→ **Exercise**
Please write out only the lines running from the one with "Casino Not On Gamstop (869, 1561)" through the last line of the listing, each exactly as given.

→ **Records to use**
* * *

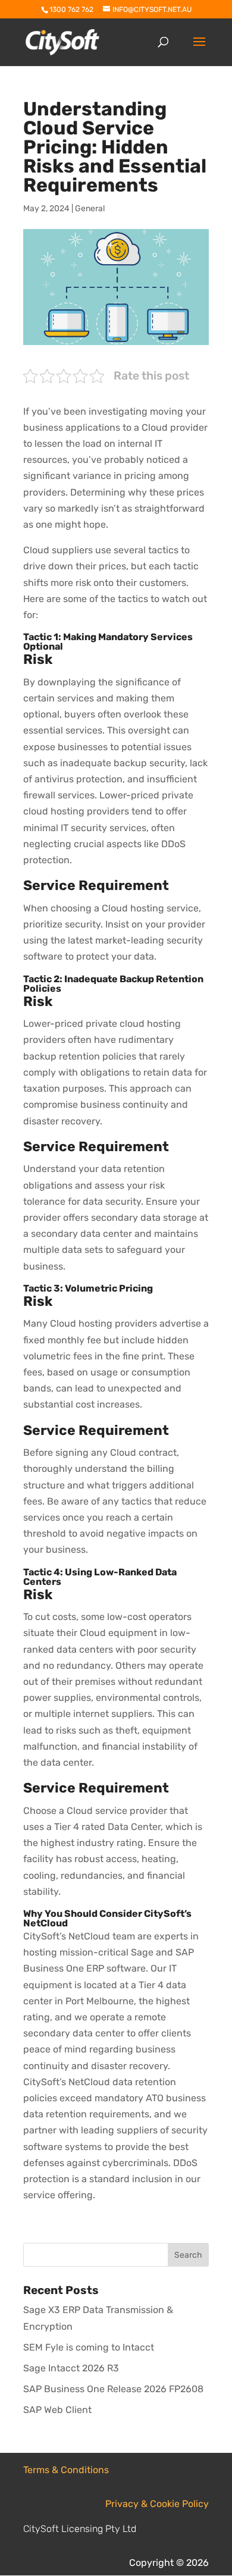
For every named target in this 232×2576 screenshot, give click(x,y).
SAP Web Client (57, 2409)
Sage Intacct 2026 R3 (71, 2368)
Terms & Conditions (66, 2469)
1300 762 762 (71, 9)
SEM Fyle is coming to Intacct (88, 2347)
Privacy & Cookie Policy (157, 2503)
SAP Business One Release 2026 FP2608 (113, 2389)
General (90, 208)
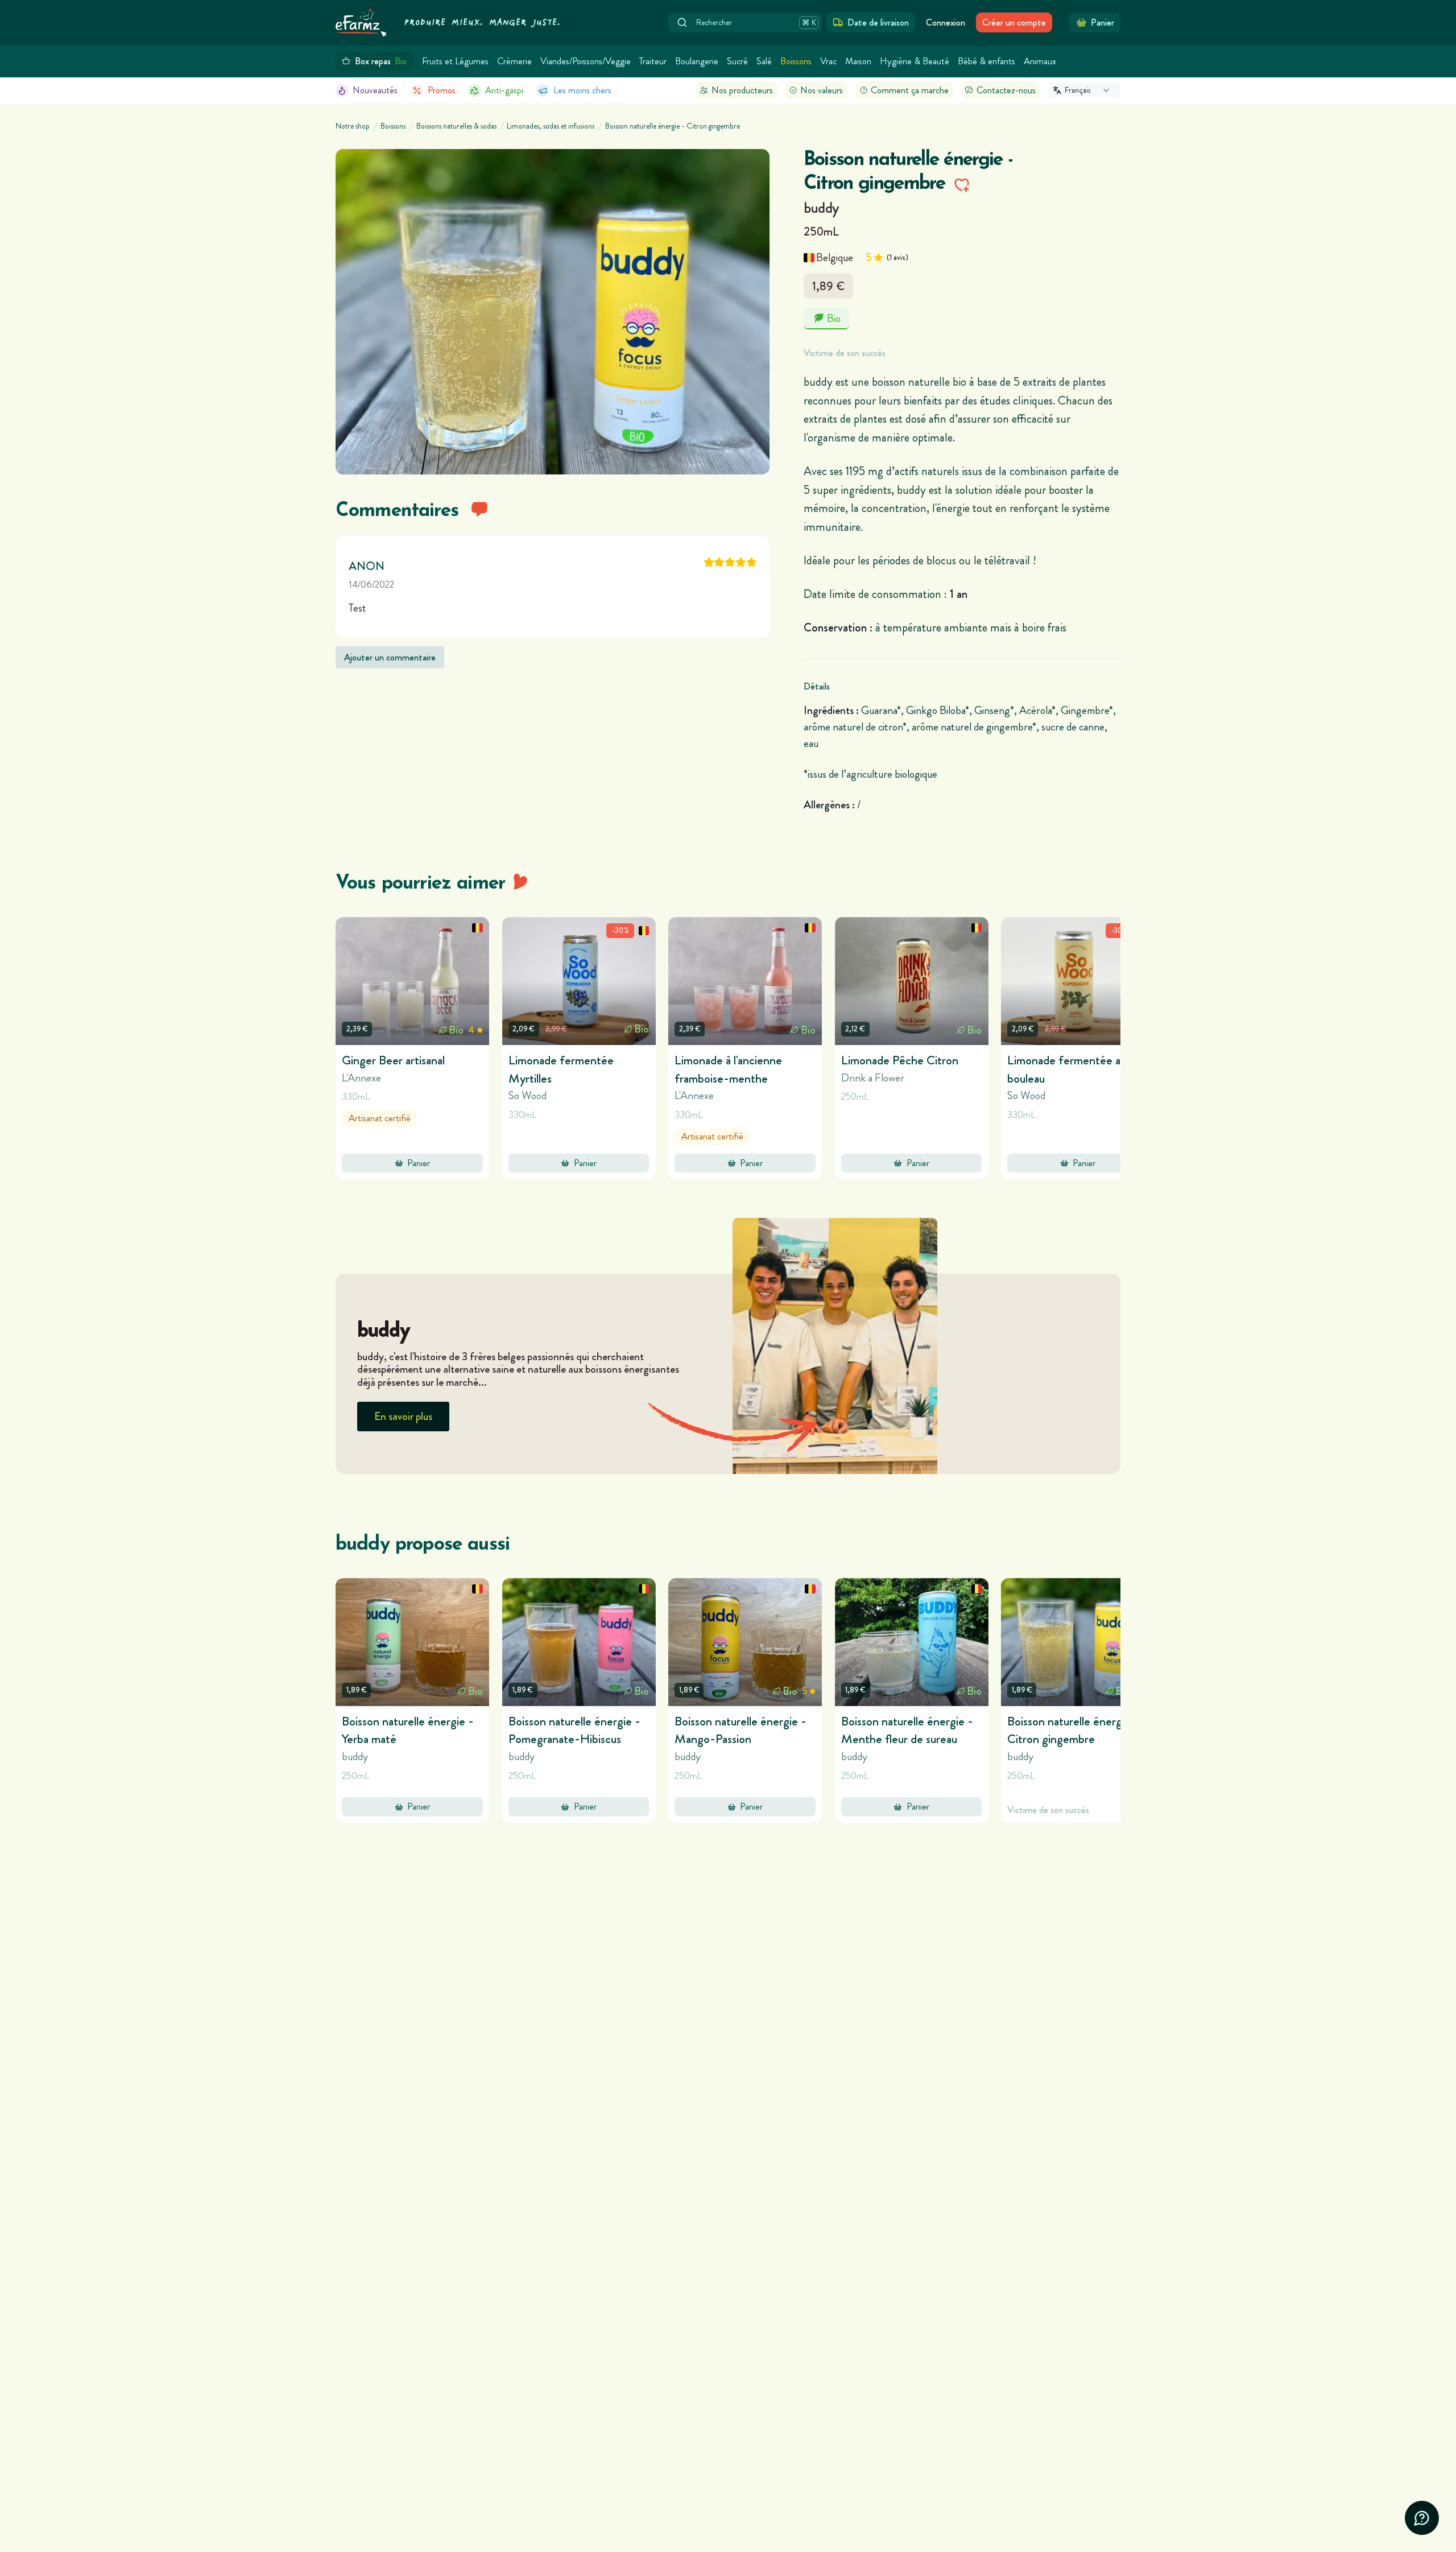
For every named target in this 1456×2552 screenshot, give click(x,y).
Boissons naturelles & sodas (456, 126)
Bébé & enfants (986, 61)
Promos (442, 90)
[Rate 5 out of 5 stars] (751, 562)
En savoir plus (403, 1416)
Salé (764, 61)
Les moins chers (582, 90)
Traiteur (653, 61)
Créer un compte (1014, 22)
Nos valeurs (821, 90)
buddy (821, 207)
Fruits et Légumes (455, 61)
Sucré (737, 61)
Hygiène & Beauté (914, 61)
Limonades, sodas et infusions (550, 126)
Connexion (945, 22)
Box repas (381, 61)
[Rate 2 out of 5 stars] (719, 562)
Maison (858, 61)
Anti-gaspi (504, 90)
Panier (418, 1163)
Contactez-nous (1006, 90)
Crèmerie (514, 61)
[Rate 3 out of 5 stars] (730, 562)
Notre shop (353, 126)
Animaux (1040, 61)
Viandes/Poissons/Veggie (585, 61)
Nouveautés (375, 90)
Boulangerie (696, 61)
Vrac (828, 61)
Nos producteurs (742, 90)
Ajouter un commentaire (390, 657)
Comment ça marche (910, 90)
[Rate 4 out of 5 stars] (740, 562)
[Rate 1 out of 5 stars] (709, 562)
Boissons (796, 61)
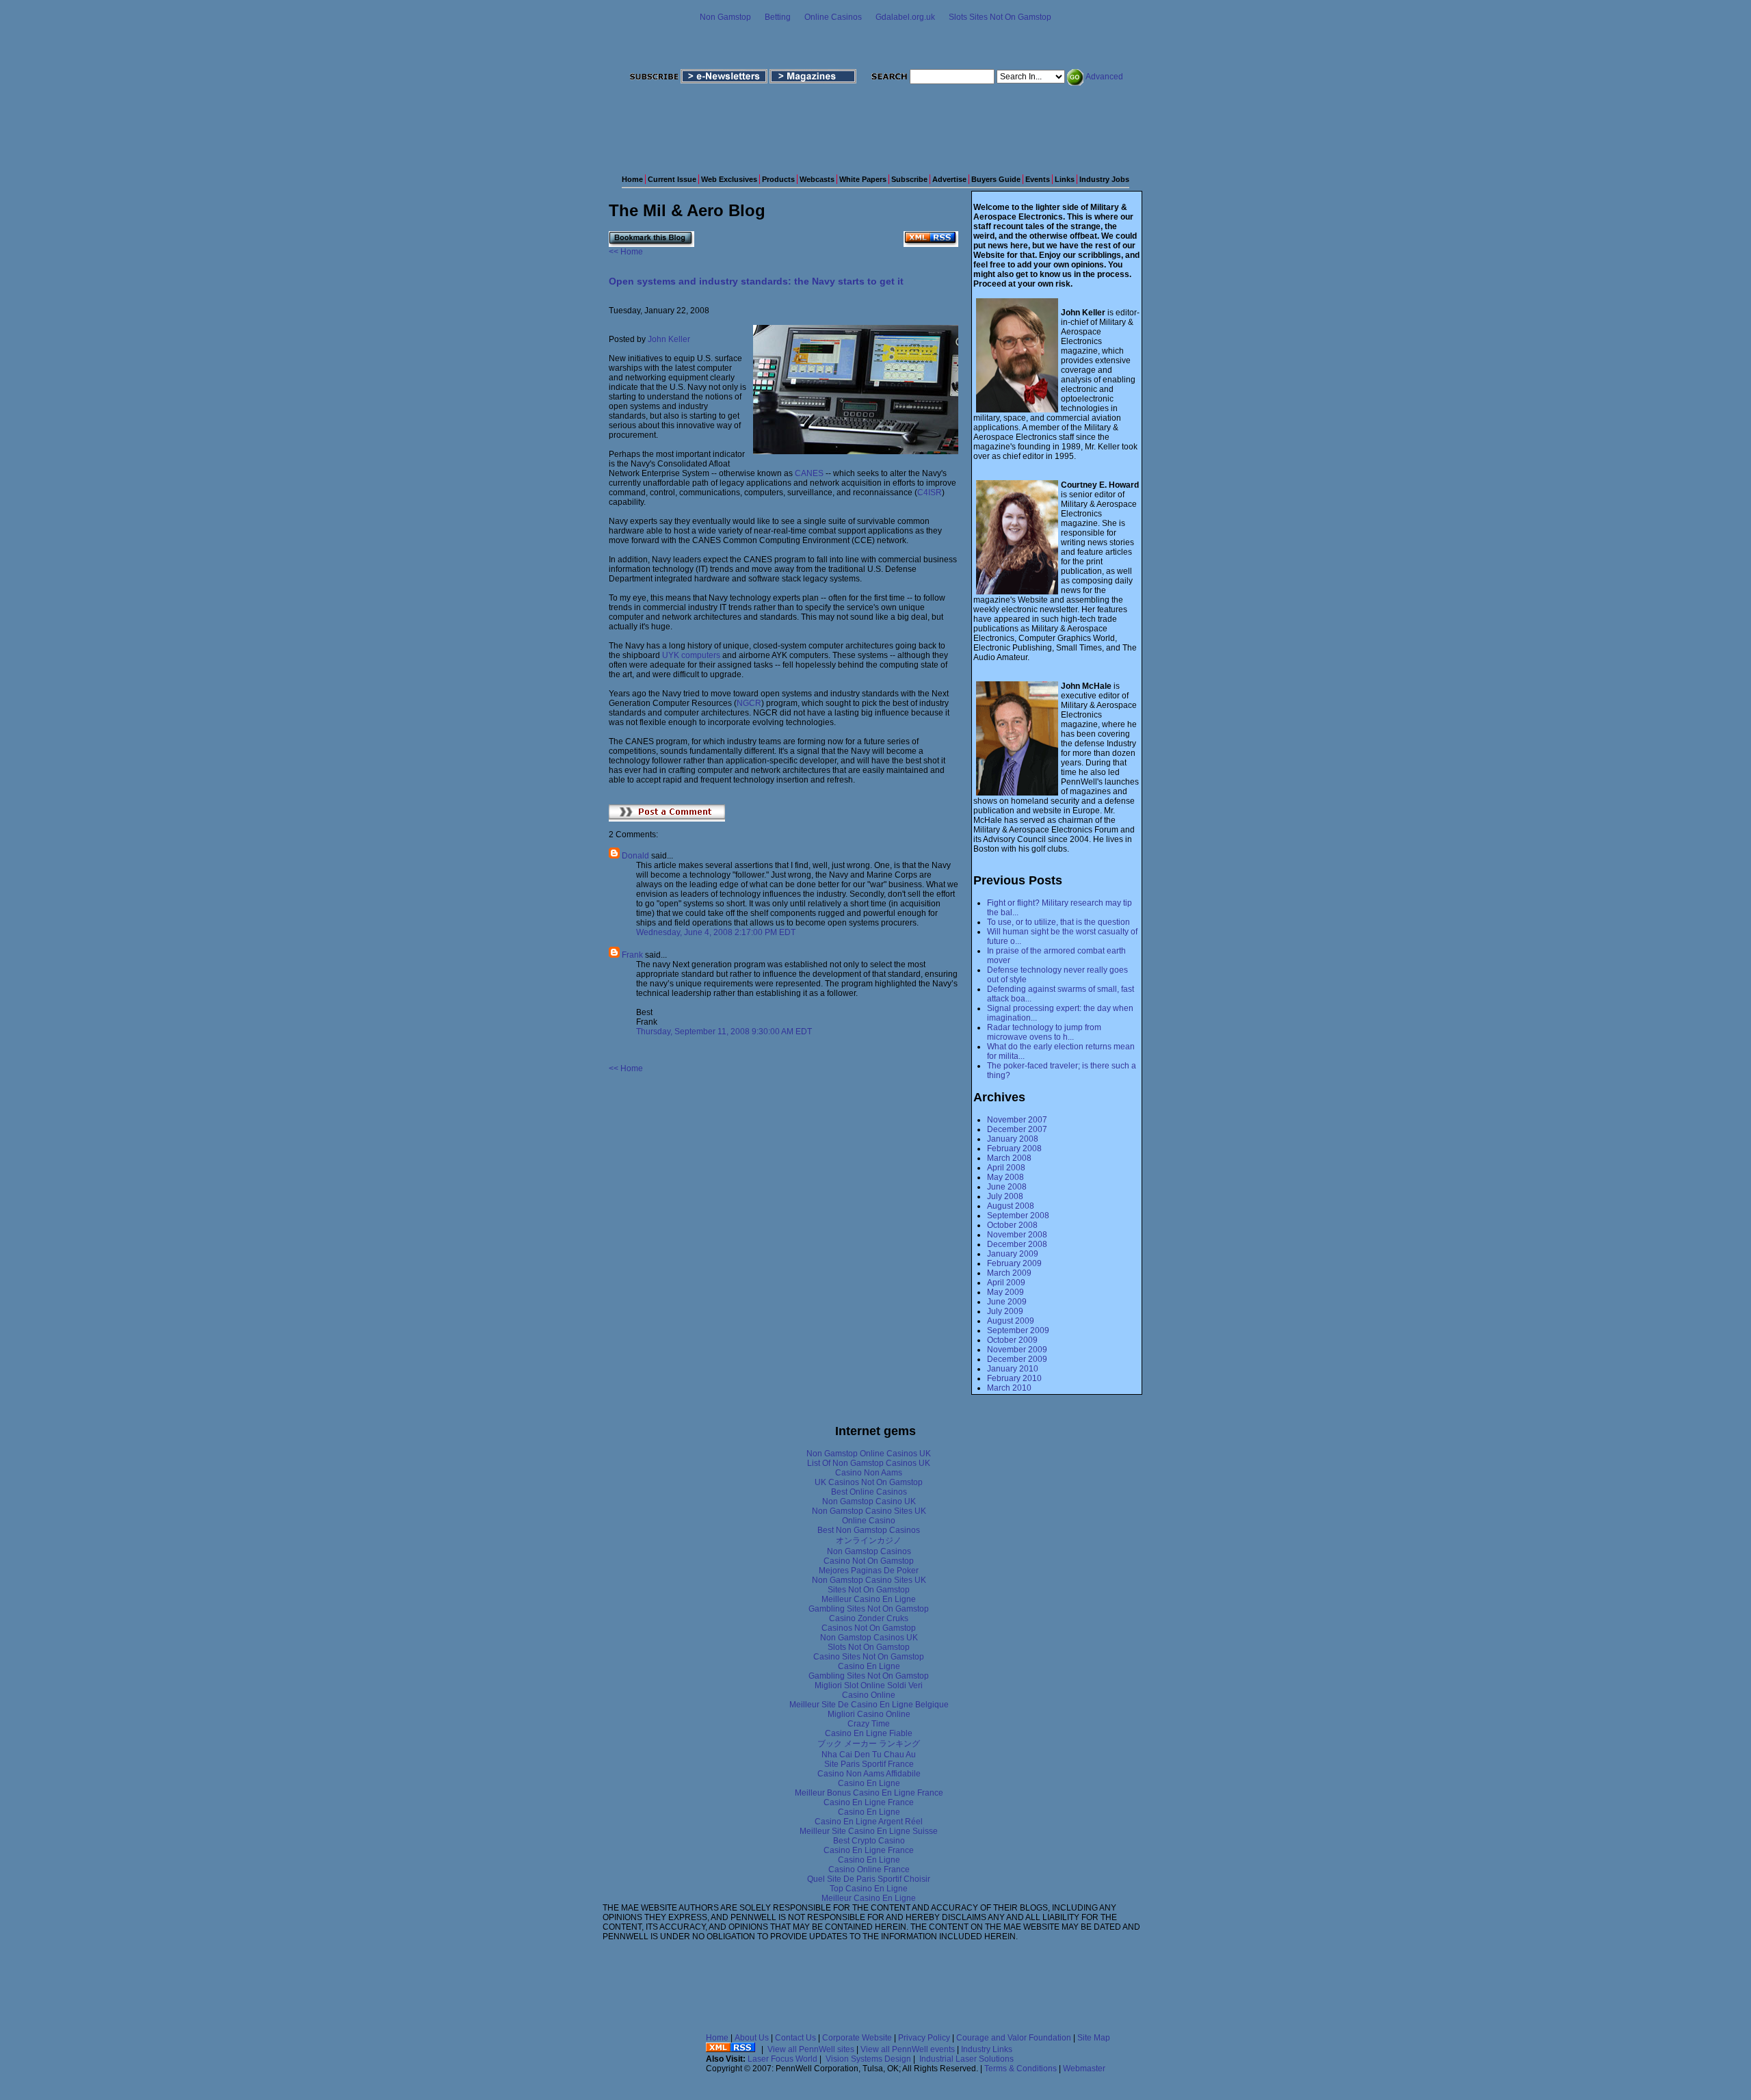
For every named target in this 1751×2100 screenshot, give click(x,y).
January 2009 (1012, 1254)
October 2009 (1012, 1340)
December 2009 (1017, 1359)
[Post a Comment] (667, 819)
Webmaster (1084, 2068)
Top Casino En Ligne (869, 1888)
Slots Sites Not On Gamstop (1000, 17)
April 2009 (1006, 1282)
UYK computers (691, 655)
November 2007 (1017, 1120)
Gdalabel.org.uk (905, 17)
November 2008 (1017, 1234)
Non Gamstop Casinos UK (869, 1637)
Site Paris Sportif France (869, 1764)
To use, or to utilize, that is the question (1058, 922)
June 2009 (1007, 1302)
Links (1065, 179)
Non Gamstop (725, 17)
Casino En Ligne (869, 1666)
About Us (752, 2038)
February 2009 (1014, 1263)
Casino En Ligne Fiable (868, 1733)
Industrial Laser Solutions (966, 2059)
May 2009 (1005, 1292)
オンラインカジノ (868, 1540)
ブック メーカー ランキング (868, 1743)
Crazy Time (868, 1724)
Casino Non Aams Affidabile (869, 1774)
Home (632, 179)
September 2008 (1018, 1215)
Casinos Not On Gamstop (868, 1628)
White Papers (862, 179)
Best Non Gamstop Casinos (868, 1530)
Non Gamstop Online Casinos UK (868, 1453)
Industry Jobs (1104, 179)
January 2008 (1012, 1139)
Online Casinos (833, 17)
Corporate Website (857, 2038)
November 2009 (1017, 1349)
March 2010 (1009, 1388)
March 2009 (1009, 1273)
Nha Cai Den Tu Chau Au (868, 1754)
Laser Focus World (782, 2059)
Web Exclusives (729, 179)
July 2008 (1005, 1196)
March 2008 (1009, 1158)
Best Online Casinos (869, 1492)
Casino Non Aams (868, 1473)
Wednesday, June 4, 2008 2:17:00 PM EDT (715, 932)
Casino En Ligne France (869, 1802)
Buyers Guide (996, 179)
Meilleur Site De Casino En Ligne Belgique (869, 1704)
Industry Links (986, 2049)
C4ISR (929, 492)
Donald (635, 856)
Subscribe (909, 179)
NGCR (749, 703)
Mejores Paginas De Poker (869, 1570)
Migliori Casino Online (869, 1714)
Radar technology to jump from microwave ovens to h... (1044, 1032)
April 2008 (1006, 1167)
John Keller (669, 339)
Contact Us (795, 2038)
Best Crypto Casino (869, 1841)
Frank (632, 955)
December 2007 (1017, 1129)
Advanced (1104, 76)
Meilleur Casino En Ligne (868, 1599)
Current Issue (672, 179)
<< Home (626, 252)
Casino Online (868, 1695)
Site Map (1093, 2038)
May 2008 (1005, 1177)
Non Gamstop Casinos (869, 1551)
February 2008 (1014, 1148)
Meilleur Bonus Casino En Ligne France (869, 1793)
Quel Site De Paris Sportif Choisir (868, 1879)
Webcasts (817, 179)
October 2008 (1012, 1225)
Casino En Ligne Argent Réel (869, 1821)
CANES (809, 473)
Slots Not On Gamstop (869, 1647)
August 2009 (1010, 1321)
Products (778, 179)
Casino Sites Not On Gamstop (868, 1657)
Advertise (949, 179)
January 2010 (1012, 1369)
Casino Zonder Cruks (868, 1618)
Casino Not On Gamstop (869, 1561)
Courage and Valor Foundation (1013, 2038)
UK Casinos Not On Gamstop (869, 1482)
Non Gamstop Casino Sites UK (869, 1511)
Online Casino (868, 1520)
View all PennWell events (907, 2049)
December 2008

* * *

→ **Your solution**
Casino Not On Gamstop (869, 1561)
Courage and Valor Foundation (1013, 2038)
UK Casinos Not On Gamstop (869, 1482)
Non Gamstop Casino Sites UK (869, 1511)
Online Casino (868, 1520)
View all PennWell events (907, 2049)
December 2008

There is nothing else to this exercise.